Overview
The primary objective of this study is to establish circulating tumor cell (CTC) derived xenografts and assess the activity of novel DNA repair inhibitors as a function of DNA repair mutations detected in CTC samples (personalize DNA repair therapy).
Description
There are 2 cohorts for this study. Cohort A & Cohort B are for patient subjects. Patients can participate in both cohorts simultaneously, or only one cohort per patient preference.
The investigators anticipate that most patients who participate in Cohort B will also participate in Cohort A because Cohort A only requires a one-time blood draw at baseline.

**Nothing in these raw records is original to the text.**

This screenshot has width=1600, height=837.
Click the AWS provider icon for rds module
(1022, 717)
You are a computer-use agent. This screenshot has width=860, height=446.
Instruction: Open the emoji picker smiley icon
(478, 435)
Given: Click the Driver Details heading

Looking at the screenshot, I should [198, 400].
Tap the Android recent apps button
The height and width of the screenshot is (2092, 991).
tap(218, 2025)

Cohort A: 20 patients with NSCLC and 20 patients with SCLC. Blood samples will be collected from eligible patients only once at baseline. These samples will be immediately processed for CTCs and CTC derived xenografts.
Cohort B: 15 patients with NSCLC and 15 patients with SCLC. Blood samples will be collected from eligible patients at baseline just prior to initiation of therapy. Samples will also be collected on day 1 of every cycle of therapy for 4 cycles (typical cycles are 21 days for chemotherapy, 28 days for targeted therapy and 14 days for immune therapy). At the time of initiation of the treatment break, blood samples will be collected. During the treatment break, patients will be followed every 6-12 weeks with imaging studies, and we will collect blood samples at each visit. At the time of disease progression in the event patient goes on best supportive care, the last blood draw will be at the time of this decision as there will unlikely be any further imaging studies going forward. If a patient is found to have disease progression while on active therapy, the next blood draw will be on the first day of the next therapy and time point of subsequent blood draws will depend on the type of therapy the patient receives. The goal is to define whether CTC loads whether CTC loads predict symptoms, response, and disease recurrence.

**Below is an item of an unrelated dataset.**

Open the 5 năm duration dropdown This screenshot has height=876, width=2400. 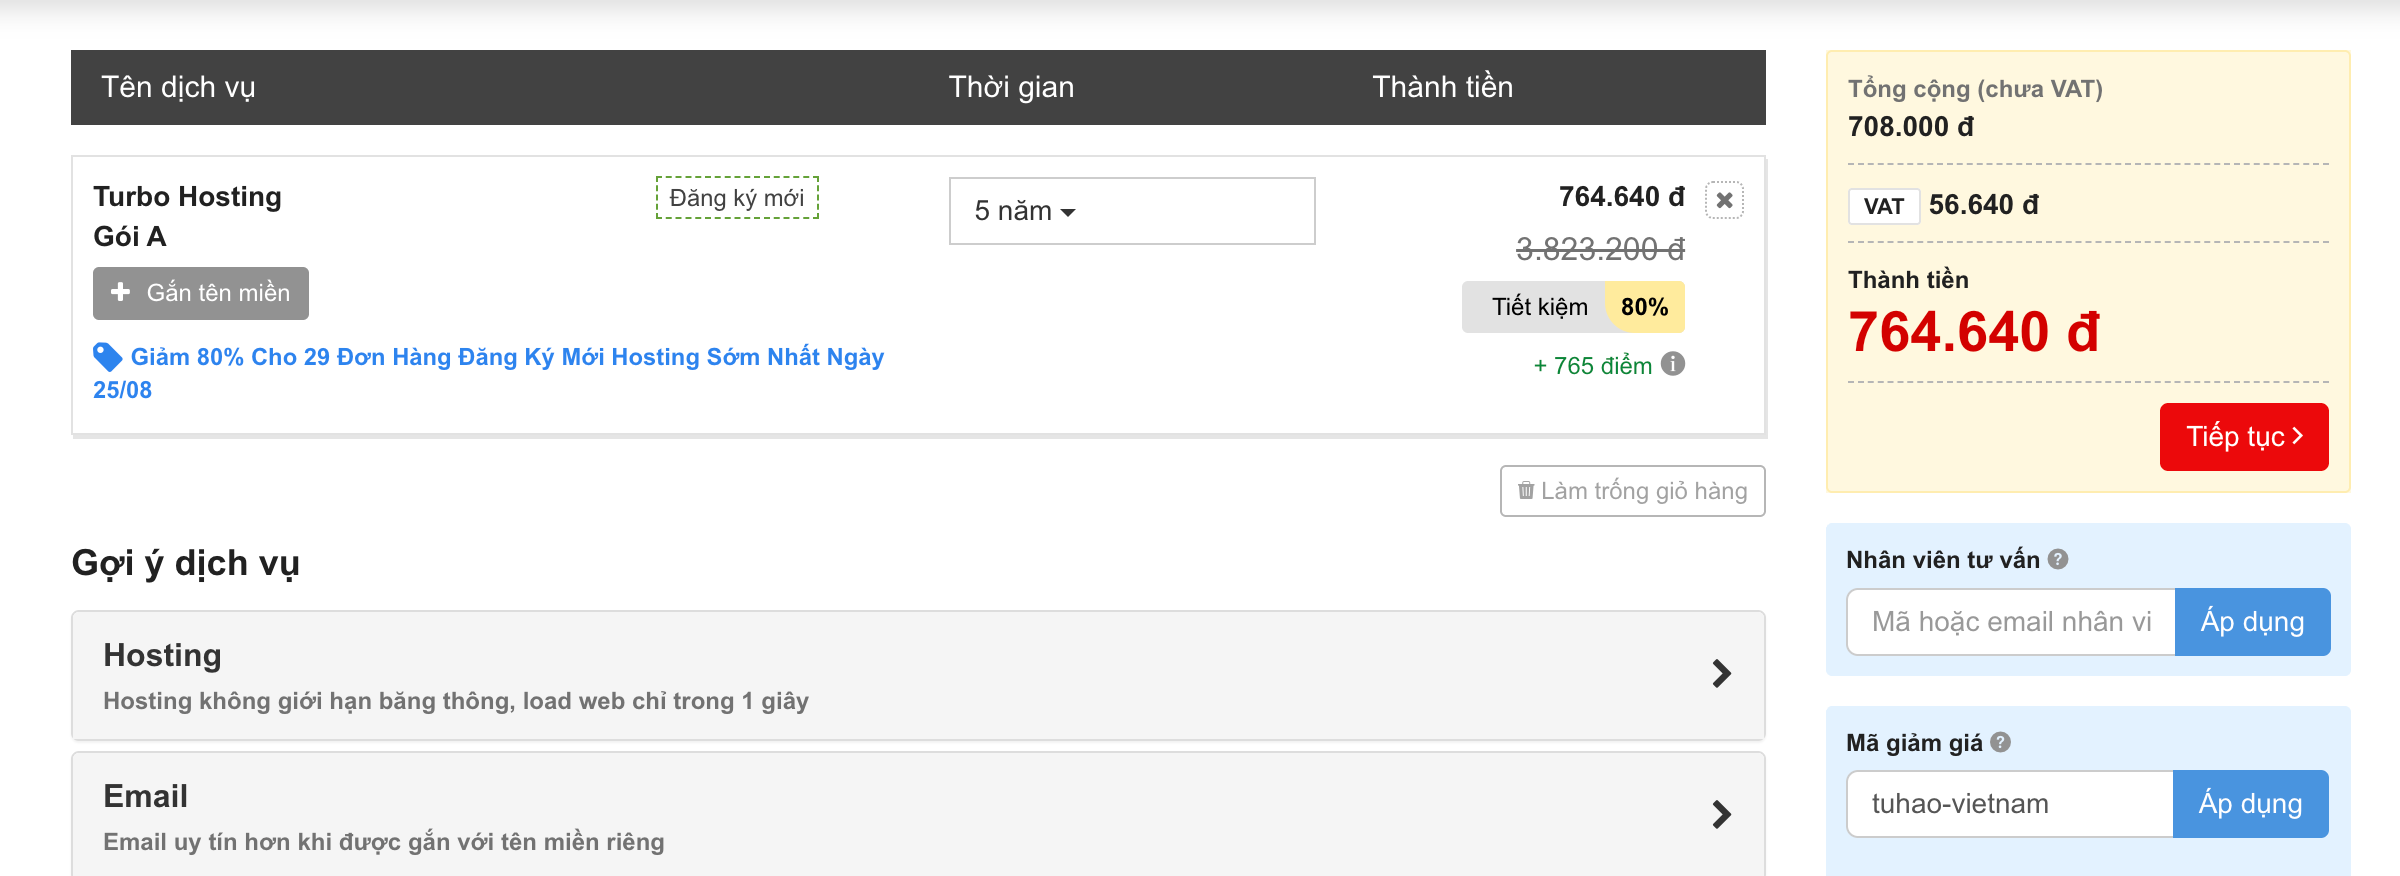[1130, 211]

For Cohorts A & B: Investigators will make every attempt to time the blood collection to coincide with blood collection for therapeutic purposes in order to minimize discomfort. Blood sample collection will take place either in the outpatient clinic, or while inpatient (at IUSCCC, Indiana University Hospital, or Eskenazi hospital). Patients can participate in both cohorts simultaneously, or only one cohort per patient preference.
Eligibility
Inclusion Criteria Cohort A (one-time blood sample) & Cohort B (multiple blood samples)
- Histologically or cytologically confirmed lung cancer (both non-small cell lung cancer and small cell lung cancer are allowed)

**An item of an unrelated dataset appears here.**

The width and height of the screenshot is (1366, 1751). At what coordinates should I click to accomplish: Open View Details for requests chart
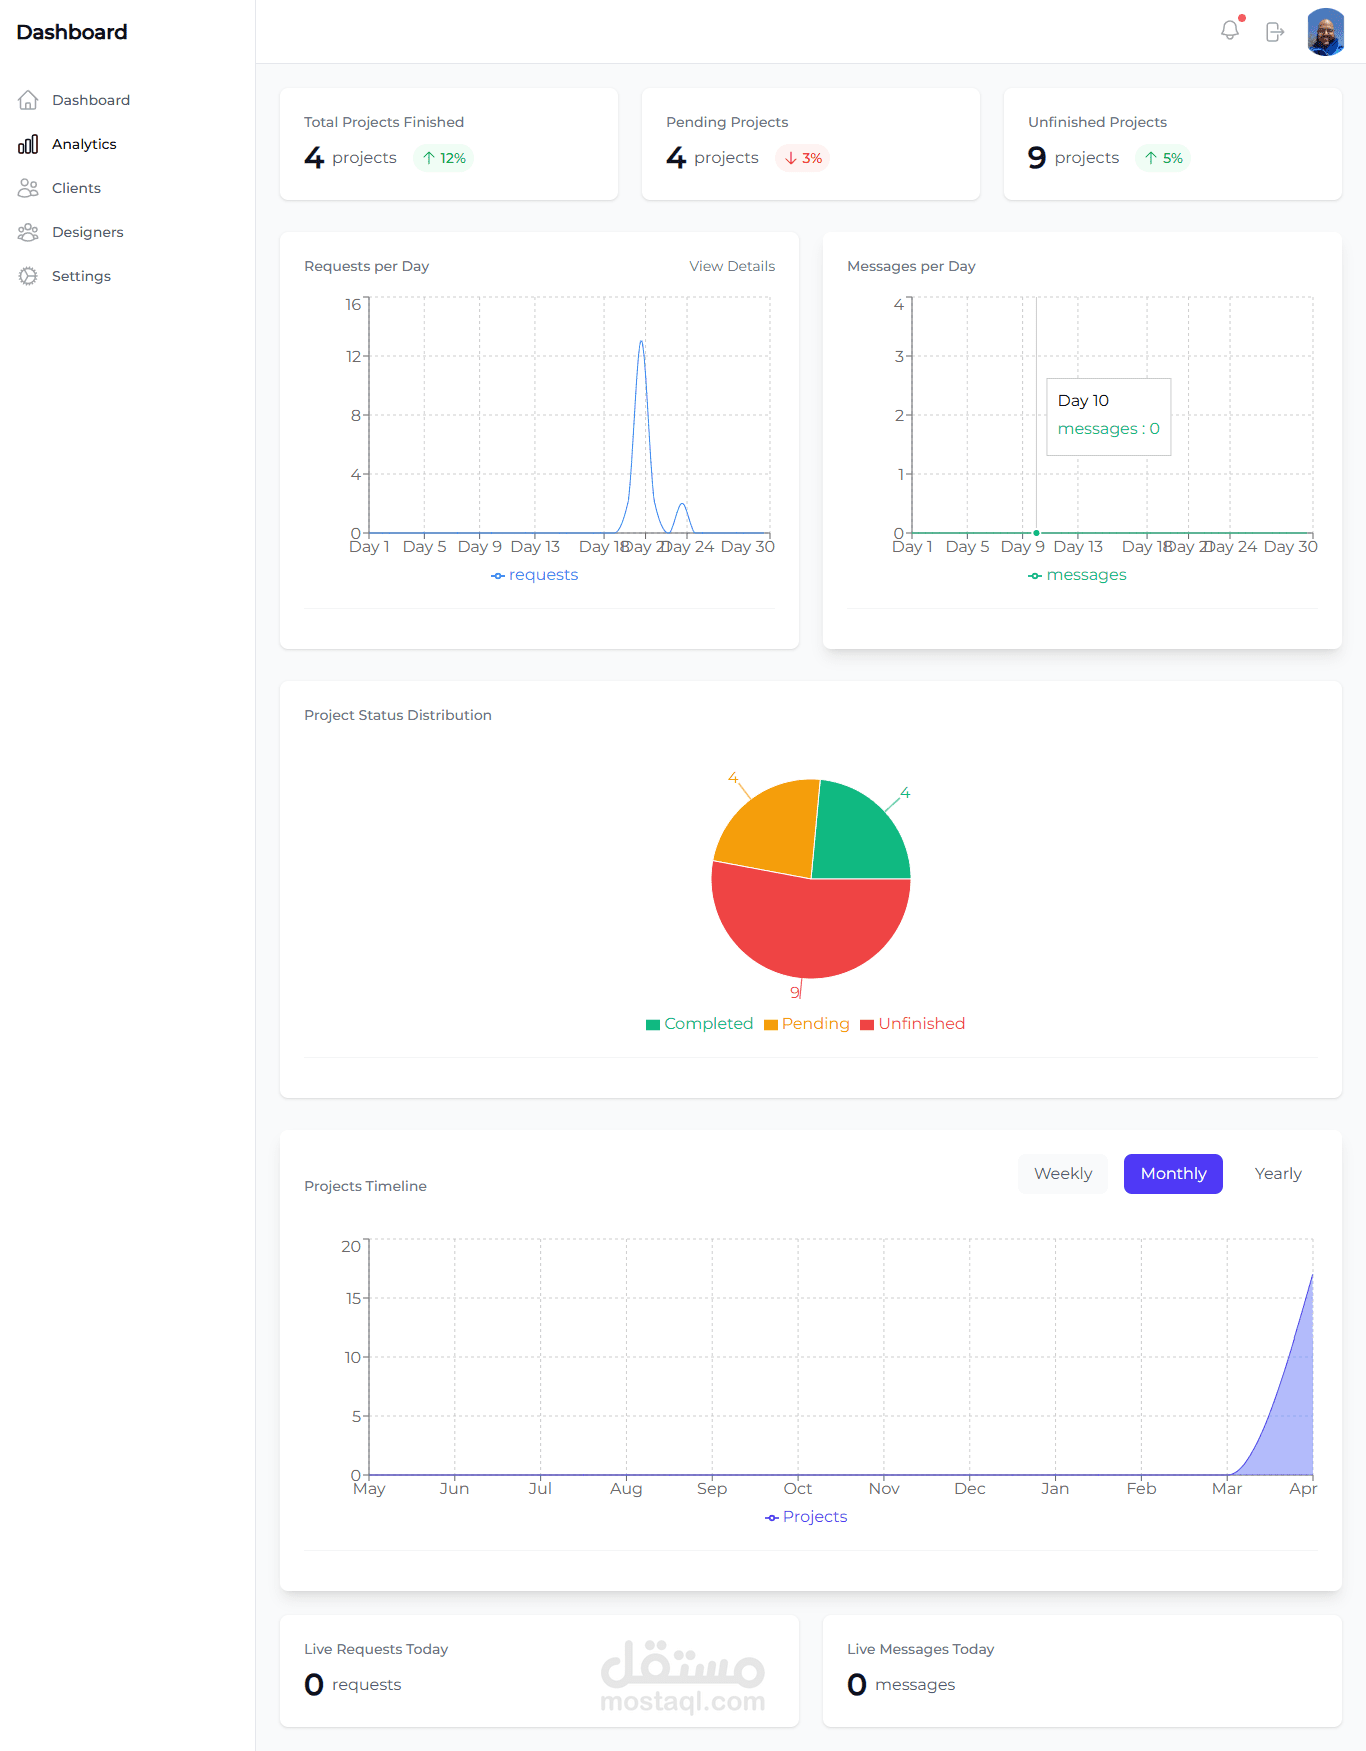tap(732, 266)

- Stage 4 NSCLC or extensive-stage SCLC
- Newly diagnosed disease with no prior systemic therapy for advanced disease Note: Patients that have received prior adjuvant chemotherapy or prior chemoradiotherapy for earlier stage lung cancer are allowed if treatment was completed ≥3 months.
- Age ≥ 18 years
- Ability to understand and the willingness to sign a written informed consent document
Inclusion of Women and Minorities Both men and women of all races and ethnic groups are eligible for this study.